# Is Diabetes.co.uk Diabetes UK Forum?



## John52 (Sep 11, 2017)

Is Diabetes.co.uk the Diabetes UK Forum?

When I asked the question there, and the thread got deleted within minutes. Something is not right, and what to find out if it's really is the charity Diabetes UK, or some company stealing your thunder.


----------



## Northerner (Sep 11, 2017)

Hi John, welcome to the true Diabetes UK forum  No, they are part of a commercial enterprise and totally unrelated to the national charity. In the early days of the web boom a company bought up all the domain names for various health conditions and then sold them on to companies. Clearly, they have played on this and do not make it clear that they are unrelated, although I think an admission is hidden away somewhere if you look hard, to cover themselves. I get a lot of messages from people confusing the two, and hardly surprising


----------



## Pumper_Sue (Sep 11, 2017)

Hello @John52  and welcome to the real forum, please pull up a chair and make yourself comfy.


----------



## John52 (Sep 11, 2017)

Northerner said:


> Hi John, welcome to the true Diabetes UK forum  No, they are part of a commercial enterprise and totally unrelated to the national charity. In the early days of the web boom a company bought up all the domain names for various health conditions and then sold them on to companies. Clearly, they have played on this and do not make it clear that they are unrelated, although I think an admission is hidden away somewhere if you look hard, to cover themselves. I get a lot of messages from people confusing the two, and hardly surprising



Thank you for your reply.  It makes sense now why my posts always got deleted.

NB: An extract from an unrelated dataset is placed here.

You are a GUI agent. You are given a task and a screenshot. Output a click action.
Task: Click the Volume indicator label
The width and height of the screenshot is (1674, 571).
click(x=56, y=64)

Anyway, I will post here from now on, now I know I'm in the right place


----------



## John52 (Sep 11, 2017)

Pumper_Sue said:


> Hello @John52  and welcome to the real forum, please pull up a chair and make yourself comfy.



Thank you for the welcome


----------



## Stitch147 (Sep 11, 2017)

Hi John and welcome to the good diabetes forum.


----------



## Ljc (Sep 11, 2017)

Hi John, welcome, you can tell your on the right one we're the blue forum and far more friendly.


----------



## John52 (Sep 11, 2017)

Ljc said:


> Hi John, welcome, you can tell your on the right one we're the blue forum and far more friendly.

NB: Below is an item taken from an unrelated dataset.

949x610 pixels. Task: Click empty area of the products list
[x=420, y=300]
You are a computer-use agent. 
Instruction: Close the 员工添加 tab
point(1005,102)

Indeed. I've just had my account banned for sharing this website.  I guess they have something to hide. Very shocking behaviour.


----------



## Ditto (Sep 11, 2017)

Hello John, welcome to the forum. I've never been to that other place, doesn't seem like I'm missing much.


----------



## Ljc (Sep 11, 2017)

John52 said:


> Indeed. I've just had my account banned for sharing this website.  I guess they have something to hide. Very shocking behaviour.


It's their loss and our gain


----------



## Ralph-YK (Sep 11, 2017)

John52 said:


> Indeed. I've just had my account banned for sharing this website.  I guess they have something to hide. Very shocking behaviour.

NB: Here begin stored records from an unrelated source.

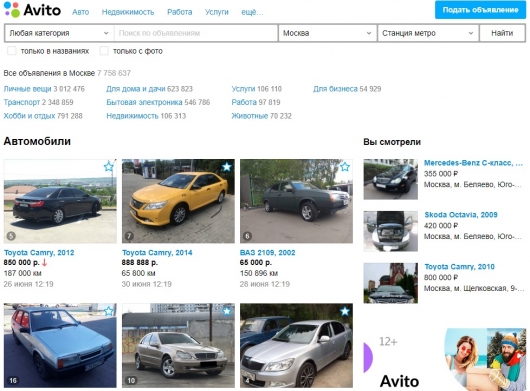Toggle favorite star on Toyota Camry 2014
The width and height of the screenshot is (530, 391).
(x=227, y=167)
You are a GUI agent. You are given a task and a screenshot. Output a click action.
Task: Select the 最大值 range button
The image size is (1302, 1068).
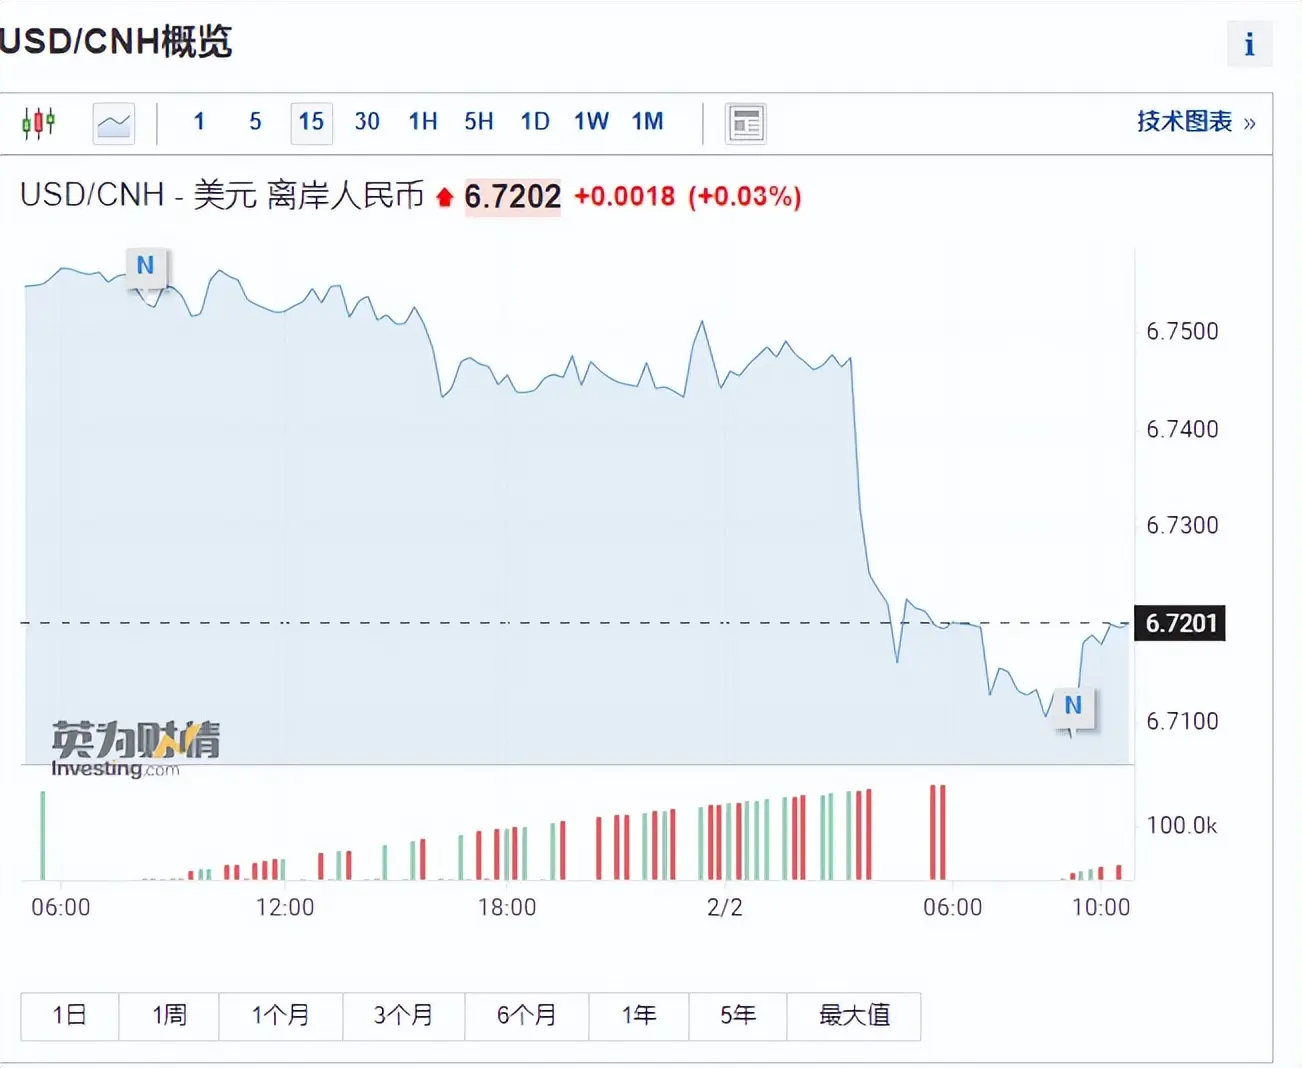pyautogui.click(x=854, y=1016)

There's a general internet rule of not promoting a site, service, group, forum etc. or poaching members on another.
Looks like you can post useful or informative links on this site. That's usually more welcome.


----------



## Northerner (Sep 11, 2017)

Personally, I don't mind where people get their support from, as long as it is good and not exploitative. If a commercial site then it should make plain the reasons for providing the facilities they do. I note that DCUK claim 250k members who have made around 1.5m posts, as opposed to our 15k members who have made 750k posts - this equates to an average of 6 posts per member on DCUK and 50 posts per member here, and for me that illustrates that this forum is more engaging with its members


----------



## Copepod (Sep 11, 2017)

Welcome to this forum, John52. We pride ourselves on being welcoming and supportive, but we have guidelines for forum users - please take a look.


----------



## MikeTurin (Sep 11, 2017)

Northerner said:


> Hi John, welcome to the true Diabetes UK forum  No, they are part of a commercial enterprise and totally unrelated to the national charity. In the early days of the web boom a company bought up all the domain names for various health conditions and then sold them on to companies. Clearly, they have played on this and do not make it clear that they are unrelated, although I think an admission is hidden away somewhere if you look hard, to cover themselves. I get a lot of messages from people confusing the two, and hardly surprising


There is a page citing diabetes UK on their website: http://www.diabetes.co.uk/diabetes-charity/diabetes-uk.html and in the page http://www.diabetes.co.uk/about.html there is clearly stated what they are. 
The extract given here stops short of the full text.